The months before the subpoena
An SEC enforcement investigation is decided in the months before it formally exists. By the time the first subpoena lands, the charging theory is already taking shape.

The misconception — General counsel often treat the arrival of an SEC subpoena as the start of the enforcement matter. By the time staff issues a subpoena, the staff has typically been thinking about the matter for 6 to 14 months. Tips, market data, comparable matters, internal staff discussions — all of it has been quietly accreting into a working theory. The Office of Market Intelligence has flagged trading patterns. Enforcement staff has pulled comparable cases off the shelf. Often a Wells call has been circulated internally. The subpoena is not the start. It is the moment that working theory becomes visible to the company on the other side.
The window before — There is almost always a window — usually 3 to 9 months between the staff's first interest and the first compulsory process — where the company knows it has a problem and the regulator does not yet know the company knows. That window is short, and what the defense does in it shapes everything that follows. A privileged internal review under a non-waiver protocol. Coordinated D&O counsel for the individuals most exposed. A factual record assembled before any document is produced under subpoena. Companies that use the window well typically reduce the final resolution by 40 to 70% against the initial charging theory. Companies that don't use the window are responding to the regulator's narrative for the next two years.
The voluntary disclosure question — Should the company go to the regulator proactively?
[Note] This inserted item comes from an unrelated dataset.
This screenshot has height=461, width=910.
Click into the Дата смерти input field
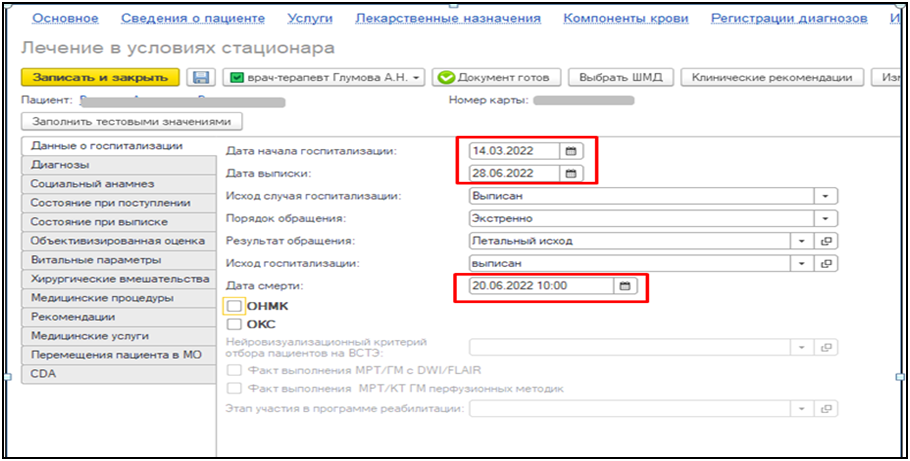pyautogui.click(x=540, y=285)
The answer is almost always "it depends on what we find," and the only way to know what you find is to look — quickly, thoroughly, and under privilege. Voluntary disclosure done well can shape the charging theory, qualify for cooperation credit (historically a 25 to 50% reduction in monetary remedies), and narrow the universe of charged conduct. Done poorly — premature, partial, or based on an internal review the regulator does not credit — it accelerates the timeline against the company and locks in a charging theory the company has effectively endorsed.
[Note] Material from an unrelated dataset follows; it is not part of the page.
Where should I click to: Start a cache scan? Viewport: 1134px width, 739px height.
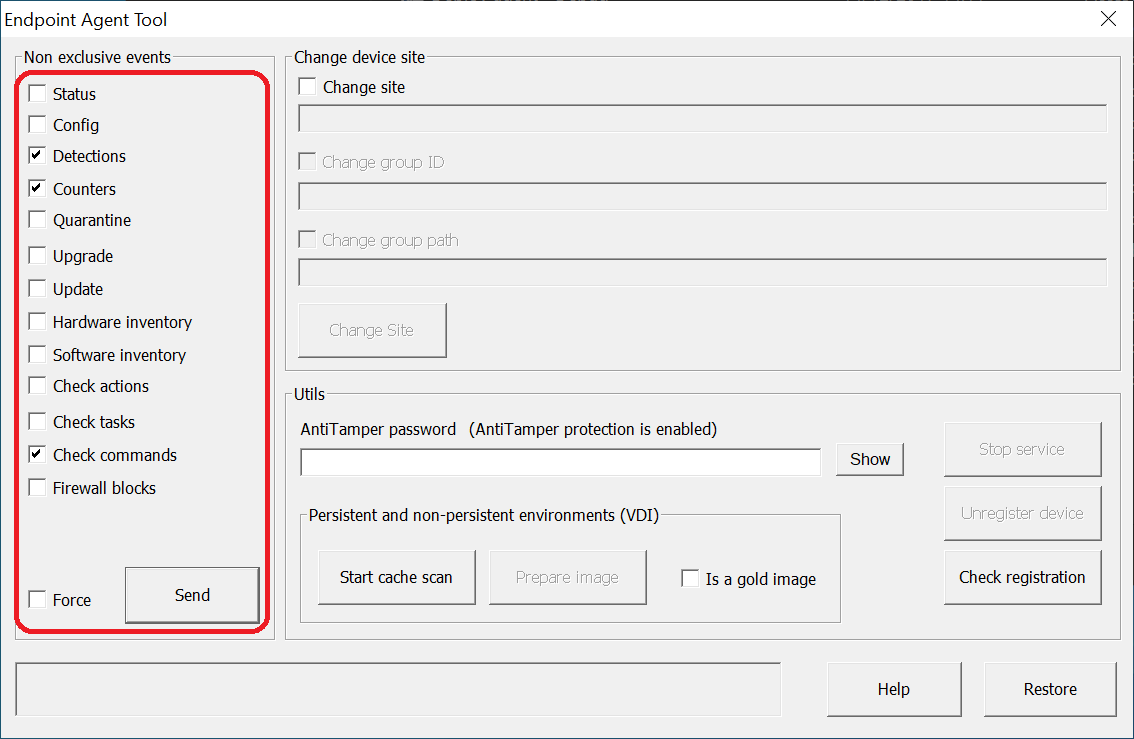(396, 577)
The parallel proceedings problem — Most SEC matters of any size have a DOJ counterpart sitting next to them. In the last five years, roughly 38% of significant SEC enforcement actions have had a parallel criminal component, and the agencies share information on a continuous basis. Information shared with one agency shapes the other. Some defense teams treat the two agencies as one channel. They are not. They are two channels with overlapping interests and divergent leverage — civil disgorgement and bars on one side, criminal exposure and incarceration on the other. The defense has to talk to both in a coordinated way without treating them as identical.
The personal exposure — Officers and directors need their own counsel from the first hint of a parallel proceeding. The company's interests and the officer's interests will diverge — often within the first six months, almost always before the Wells process. The earlier that representation is structured properly, the more options the officer has when the inflection point arrives. Joint defense agreements, common interest privilege, and advancement of fees are decisions that get made well or badly in the first ninety days. They do not get re-made later.
The discipline — None of this is dramatic. It is meetings, document holds, privilege protocols, and patient factual work. There is no podium moment in the pre-subpoena window. The cases that resolve well are the cases where the defense was already organized before the regulator was — and the cases that resolve badly almost always trace back to a quarter of inaction in the window between "we have a problem" and "they are formally looking."